8" of snow and 6th does sound like there is a speed issue. but 2nd for 3" also sounds like an issue if thats all the blower can handle. " most" nicely working machines like to be fed the max amt of snow they can take without bogging down. jmo


----------



## skutflut (Oct 16, 2015)

nagelxj said:


> I have an Ariens 8524 snowblower with a Tecumseh engine. It starts and runs great. Tons of power and can pull your arms off (no slipping). The problem is, it’s slow. At forward speed 6, it’s about a third slower than my old Ariens 5hp (walking/drive speed). In deep snow its fine, but anything less than 8” its painfully slow. I already check the speed lever adjustment and it is maxed at the 6 setting, I even pulled the lower cover and the friction wheel is as far out on the disk as it can go. I bought it used a few years ago and it has always been this way. I’m considering trading it in for something faster. Is it worth buying a tach and checking the RPM? It seems like it’s revving plenty high. Any suggestions to speed it up?
> 
> Mark


Should be running at 3600 rpm +/- 100 rpm. Might want to get that checked. Seems odd that a mass produced unit from Ariens would come with a defect like that. Are you the original owner, or is it possible somebody else had their hands in it? No chance the belt is slipping on the pulley? Idler tension is good on the belt? Are both traction and auger crank pulleys the same size?

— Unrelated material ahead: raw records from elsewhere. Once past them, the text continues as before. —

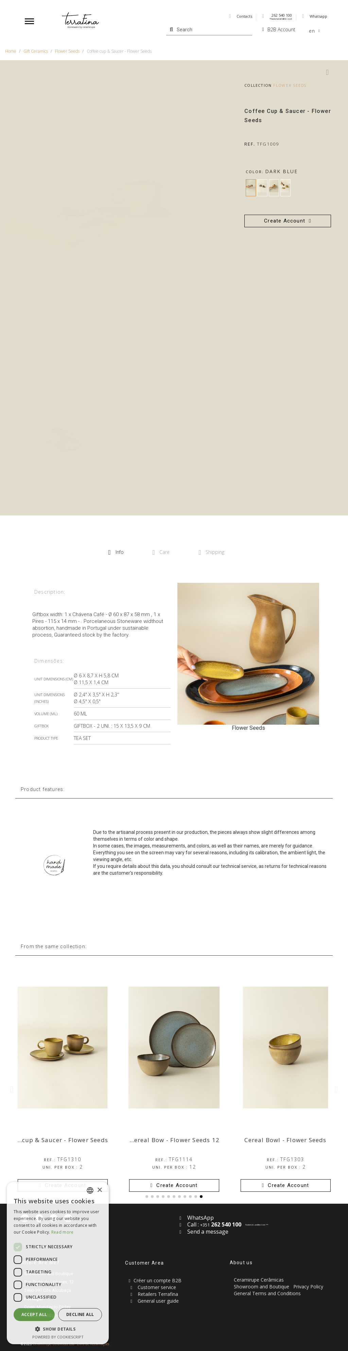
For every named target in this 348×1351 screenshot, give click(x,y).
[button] (287, 221)
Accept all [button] (34, 1314)
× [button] (99, 1190)
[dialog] (58, 1263)
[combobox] (90, 1190)
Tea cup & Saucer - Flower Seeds (58, 1140)
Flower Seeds (290, 85)
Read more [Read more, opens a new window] (62, 1232)
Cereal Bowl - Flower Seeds (285, 1140)
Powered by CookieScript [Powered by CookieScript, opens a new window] (58, 1336)
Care (161, 552)
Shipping (211, 552)
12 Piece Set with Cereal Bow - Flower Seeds (153, 1140)
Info (116, 552)
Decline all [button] (80, 1314)
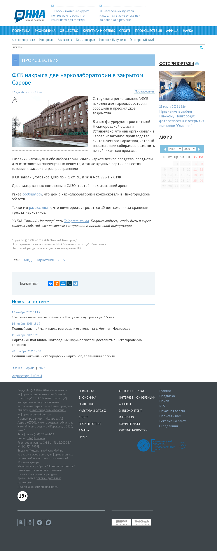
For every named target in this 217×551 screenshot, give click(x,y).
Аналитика (65, 40)
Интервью (46, 40)
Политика (21, 30)
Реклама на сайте (173, 421)
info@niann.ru (36, 438)
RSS (162, 406)
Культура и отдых (99, 30)
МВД (28, 260)
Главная (17, 368)
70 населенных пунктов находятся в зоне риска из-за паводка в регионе (120, 15)
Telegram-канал (76, 220)
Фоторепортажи (23, 40)
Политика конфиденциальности (38, 487)
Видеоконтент (130, 411)
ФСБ (61, 260)
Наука (188, 30)
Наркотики (45, 260)
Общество (69, 30)
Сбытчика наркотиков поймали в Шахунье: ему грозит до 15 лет (63, 317)
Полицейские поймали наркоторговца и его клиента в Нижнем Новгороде (71, 328)
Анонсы (125, 404)
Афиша (172, 30)
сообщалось (32, 194)
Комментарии (85, 40)
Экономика (45, 30)
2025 (42, 368)
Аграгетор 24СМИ (27, 375)
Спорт (124, 30)
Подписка (167, 396)
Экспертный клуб (142, 40)
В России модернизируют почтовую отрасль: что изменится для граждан (70, 15)
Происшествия (148, 30)
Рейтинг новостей (133, 430)
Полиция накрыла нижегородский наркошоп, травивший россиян (63, 356)
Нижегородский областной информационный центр (42, 412)
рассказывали (40, 207)
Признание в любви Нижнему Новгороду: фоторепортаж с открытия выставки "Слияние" (181, 118)
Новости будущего (112, 40)
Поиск (164, 401)
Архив (30, 368)
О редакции (168, 426)
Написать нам (170, 416)
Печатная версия (172, 411)
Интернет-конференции (137, 397)
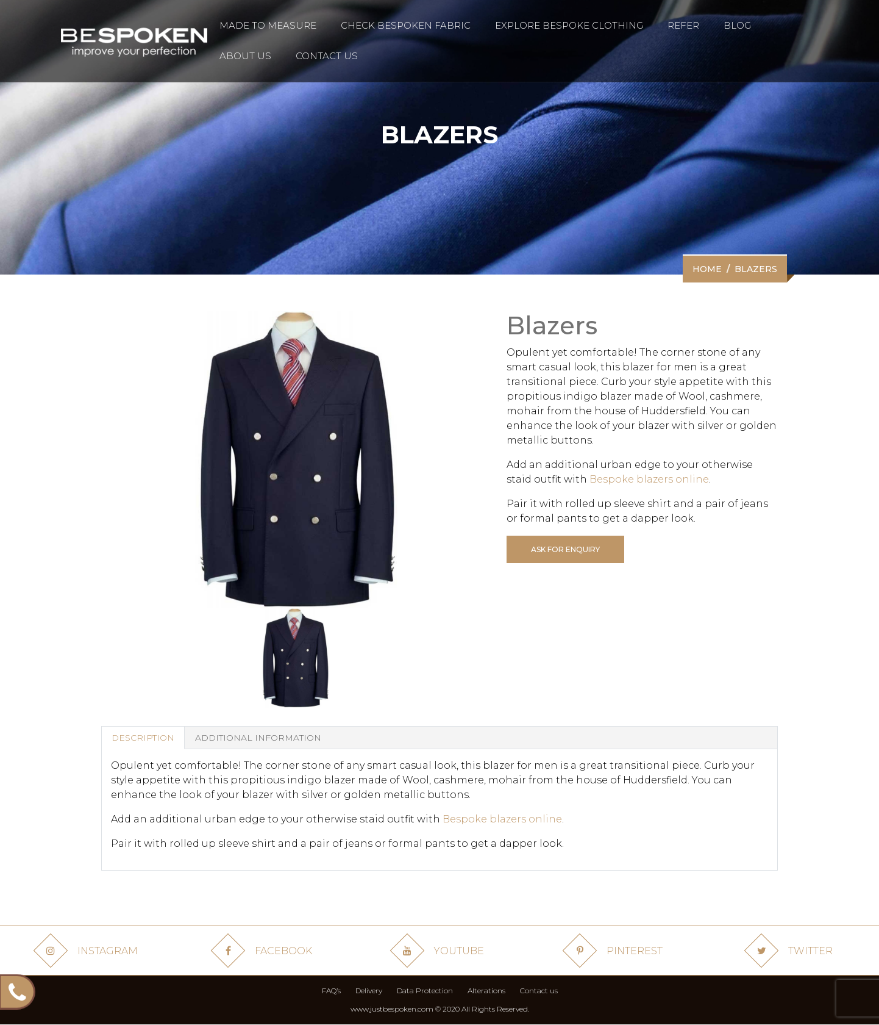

If all else is good, then either the engine is running too slow, or the traction drive pulley is too small. Have you asked Ariens about the problem?


----------



## Slinger (Oct 9, 2014)

I agree...I don't understand that. I adjusted my Platinum so it would run as slow as possible in 1st gear, because you usually rarely use more than 1st, 2nd, or 3rd (light snow) when in actual use. 4th & 5th almost never see any use and 6th is just for transporting over a longer distance.


----------



## Ariens_1965 (Dec 31, 2015)

*Slow Moving Snowblower*

Have you inspected the drive belt as if it has a lot of hours on it could be slipping.
Likewise with the friction drive wheel.

It sounds like everything is working as it should, only moves slowly. 

These are both pretty cheap fixes at about $15 apiece if you do it yourself. The drive belt would be the easier of the two to replace so maybe start there.


----------



## Kiss4aFrog (Nov 3, 2013)

:welcome: to the forum Ariens 1965



The belt and or friction wheel could be slipping or just be well worn. If he belts worn a lot it sits down deeper in the pulley and you get less speed same as the friction wheel if it's worn off a noticeable amount of rubber.


----------